Liberté Cathédrale: representación en cinco actos
Esta obra visible desde todos los ángulos establece una relación circular con el espectador. La representación en cinco partes se traduce en una especie de bloques sin nexo, algo que ya había explicado su creador. La función da comienzo con Opus, donde los 26 bailarines entran en escena y tararean a capela el segundo movimiento del Opus 111 de Beethoven. Corren, saltan, se tiran al suelo y cantan “la la la” entre respiraciones y movimientos violentos. Mientras tanto, alternan carreras liberadoras y frenéticas con momentos estáticos en los que cada uno se expresa con un gesto personal. Caídas y paradas repentinas originan el ritmo de la pieza. Por un lado, hay un fuerte sentimiento de cohesión en el grupo y, por otro, predomina la afirmación de la individualidad de cada uno de los bailarines.
En Volée (vuelo de las campanas), Charmatz logra convertir el tañido de las campanas en música para bailar. Los artistas explotan, se agitan como cuerpos sonoros, se balancean, dan volteretas, rebotan y palpitan hasta la extenuación al son de campanadas festivas, alegres, tristes o fúnebres. A partir del tercer acto, Silencio, la acción se ralentiza y la danza contemporánea se transforma en performance. Los actantes invaden el espacio con la boca abierta mirando hacia el techo. Caminan, caen al suelo, se levantan, vuelven a bailar con muecas incómodas que emulan gritos silenciosos. La sensación es de conmoción. A veces el espectador duda entre si están gritando sordamente o si están poniendo cara de admiración, como primer síntoma de un inminente stendhalazo. Para Charmatz, el silencio de la pieza simboliza el silencio que nos atenaza cuando leemos los testimonios de las víctimas de los curas pederastas o de todos los minutos de silencio.
En Por quién doblan las campanas, los bailarines buscan la intimidad, la cercanía, el contacto con el público. Vuelve el canto e irrumpe la excentricidad, la locura, los chillidos, la catarsis. A estas alturas, hubo quien no pudo reprimir el ataque de risa y también quien se marchó en medio de la representación. Supongo que eso es precisamente lo que mejor resume la obra. La última etapa, Tocar, está dedicada al contacto, al simple placer de experimentar la permeabilidad de los cuerpos. Por ello los protagonistas se palpan, se estrujan, intentan construir una catedral de cuerpos, un simple casteller. Se arrastran, se pasan por encima los unos sobre los otros; se transportan como finados hasta que van desapareciendo de la escena a cámara lenta. Al final, solo queda una bailarina: se balancea sobre un pie, buscando el equilibrio, que es lo que cualquiera intenta encontrar en la vida, antes de salir corriendo disparada.
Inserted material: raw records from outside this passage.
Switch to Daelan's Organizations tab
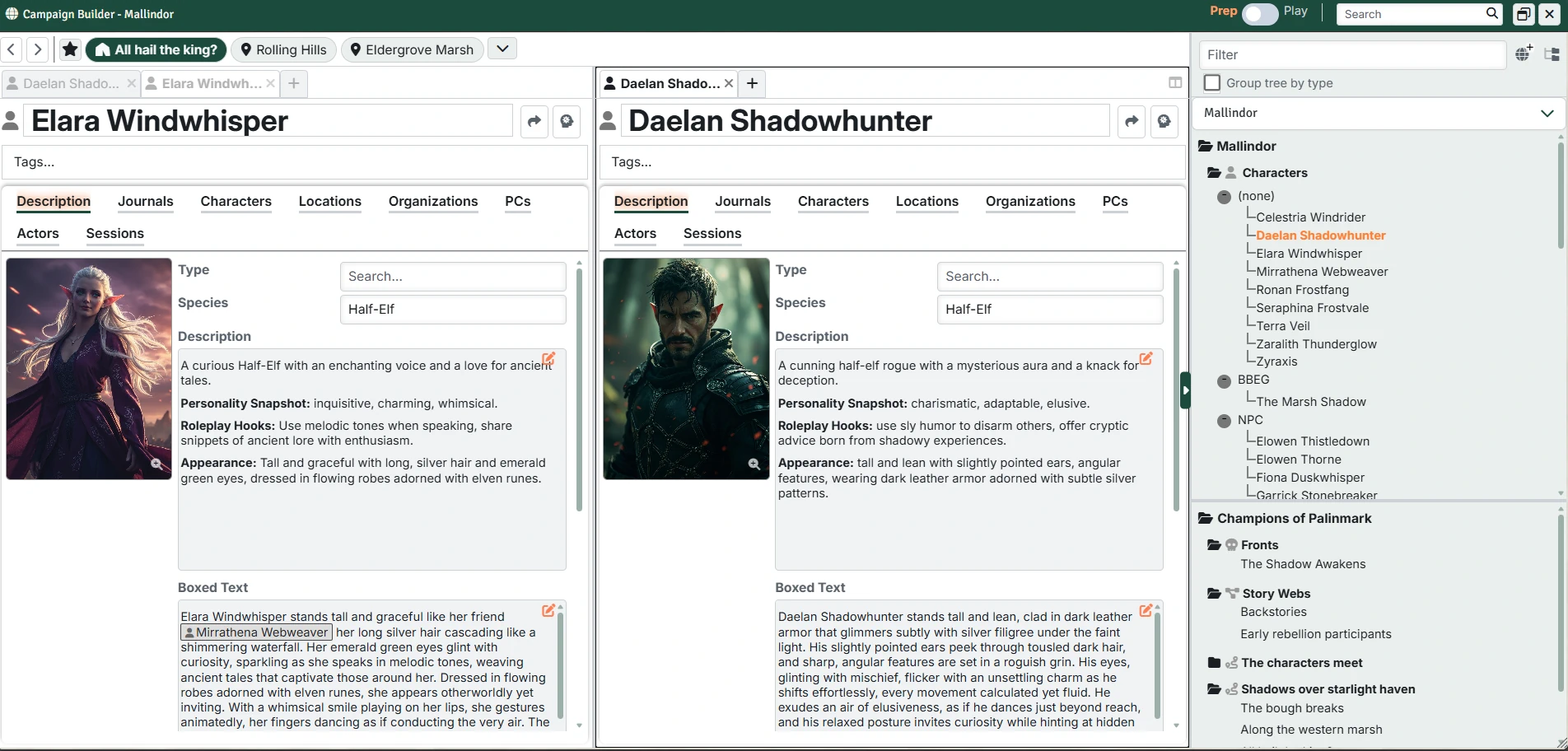The width and height of the screenshot is (1568, 751). pyautogui.click(x=1030, y=202)
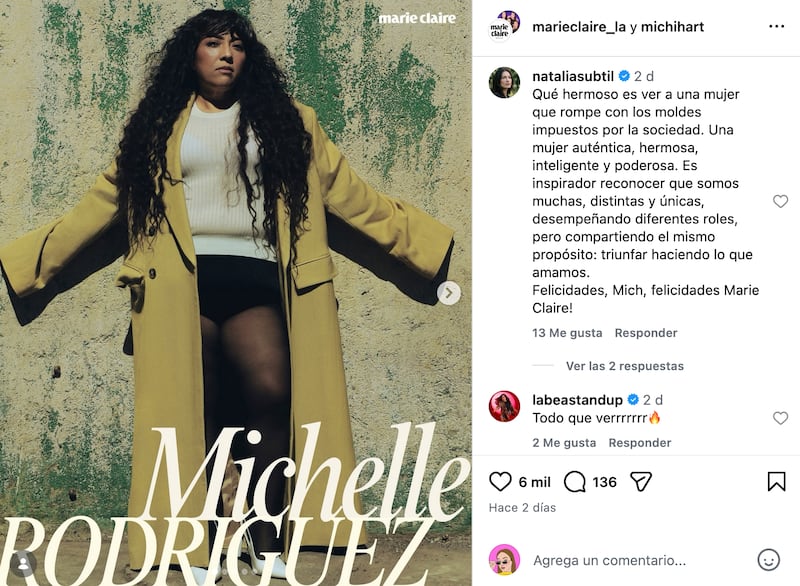Viewport: 800px width, 586px height.
Task: Save post with the bookmark icon
Action: (x=776, y=481)
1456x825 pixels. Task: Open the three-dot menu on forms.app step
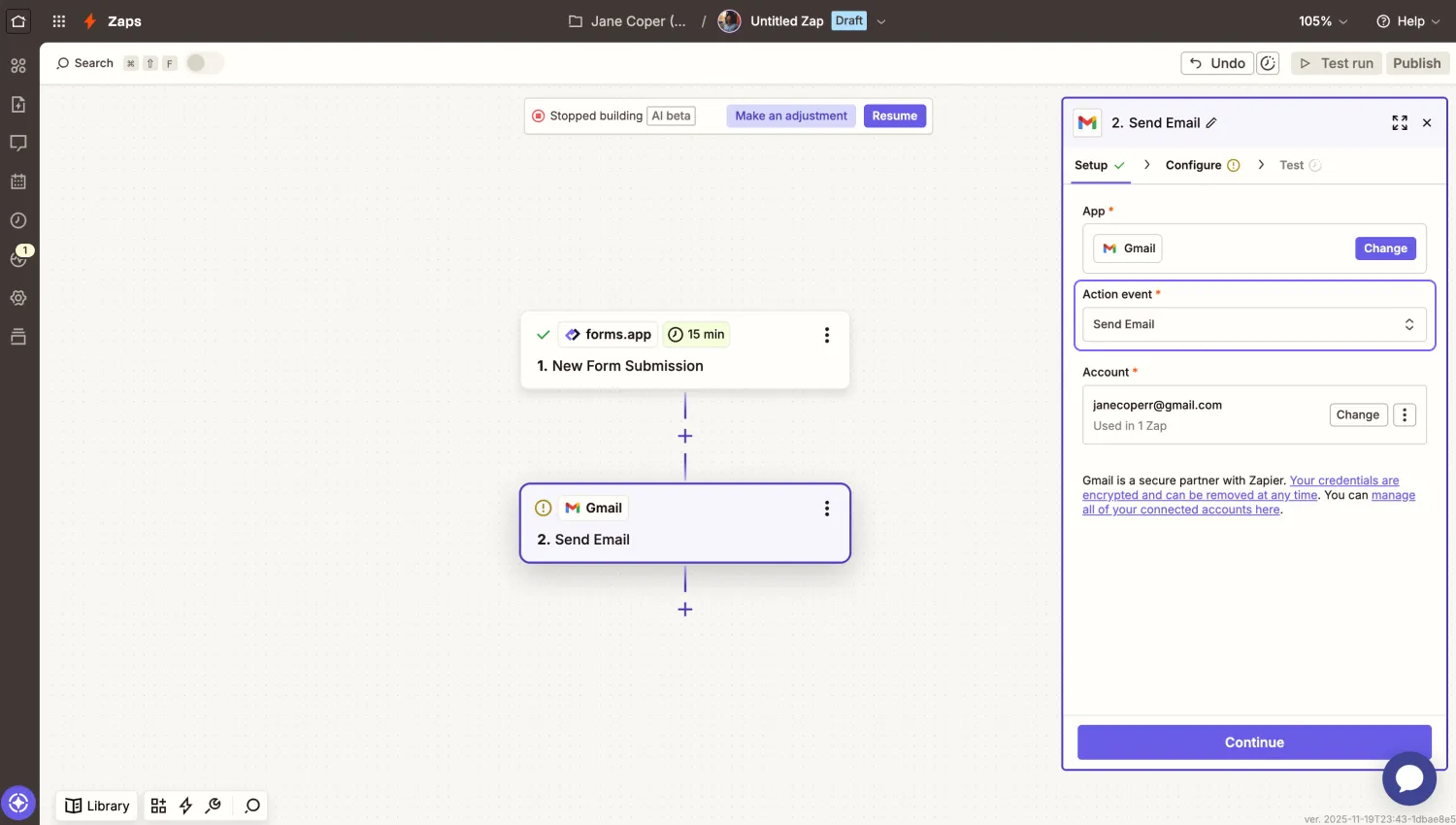[827, 335]
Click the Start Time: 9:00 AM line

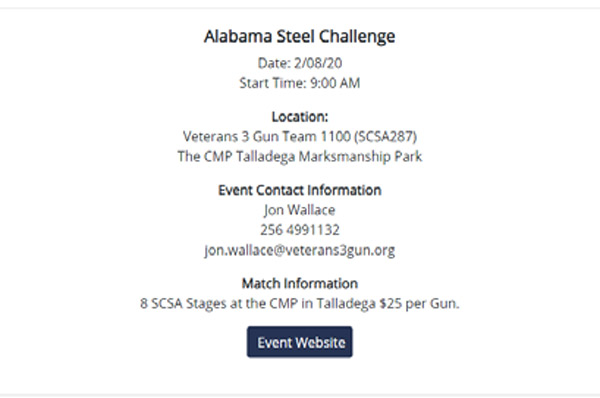coord(300,83)
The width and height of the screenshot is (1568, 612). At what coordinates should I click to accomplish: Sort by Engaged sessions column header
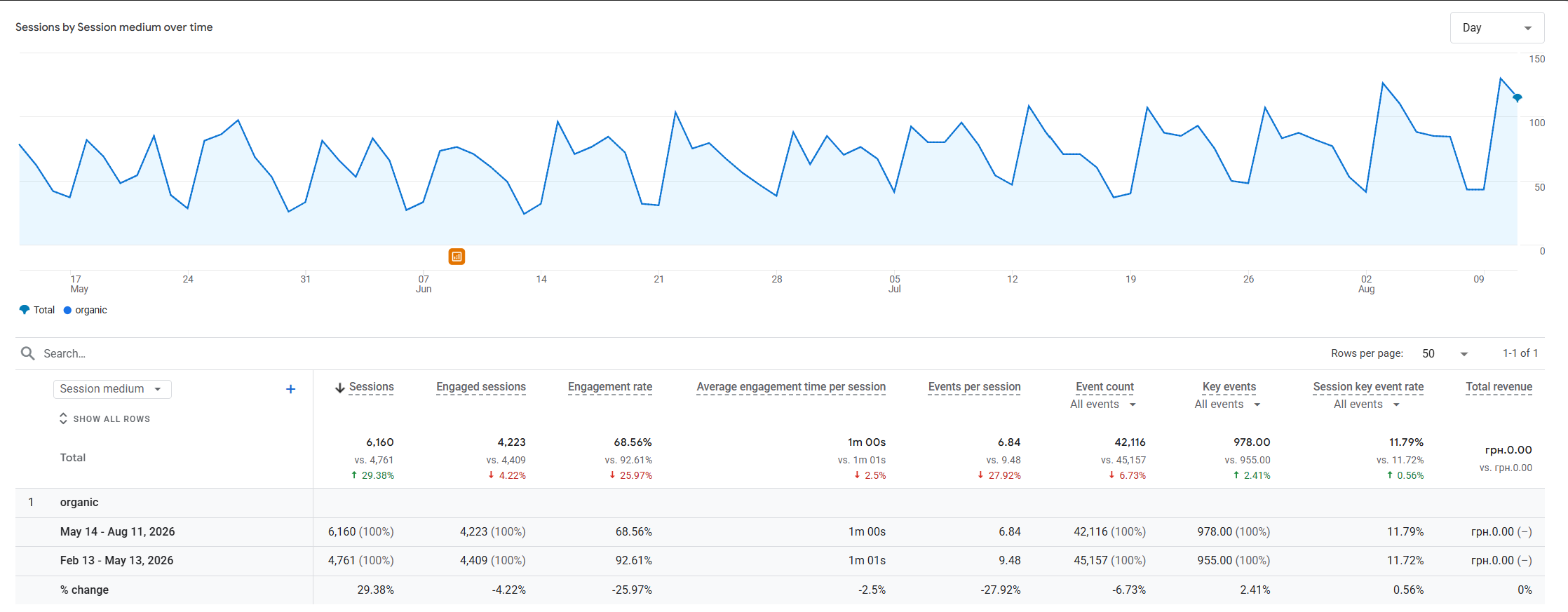click(x=481, y=387)
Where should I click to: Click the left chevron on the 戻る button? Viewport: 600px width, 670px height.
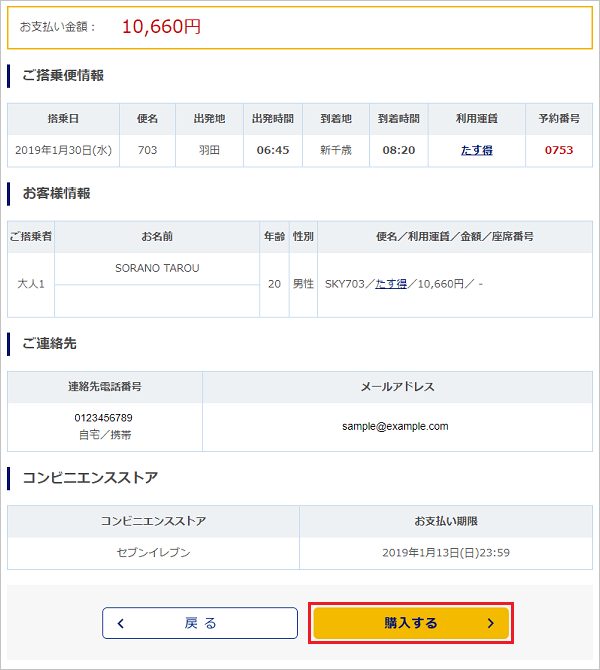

Hay quien simplemente verá esta pieza como un ir y venir, entrar y salir, huir, detenerse, darse la vuelta y volver a dar tumbos en círculos. El resultado es un espectáculo fulminante que puede decepcionar a quienes esperen una interpretación más cercana al alma del Tanztheater Wuppertal Pina Bausch, pero que debe apreciarse y valorarse como una obra independiente, sin buscar referencias en el pasado de la célebre compañía alemana.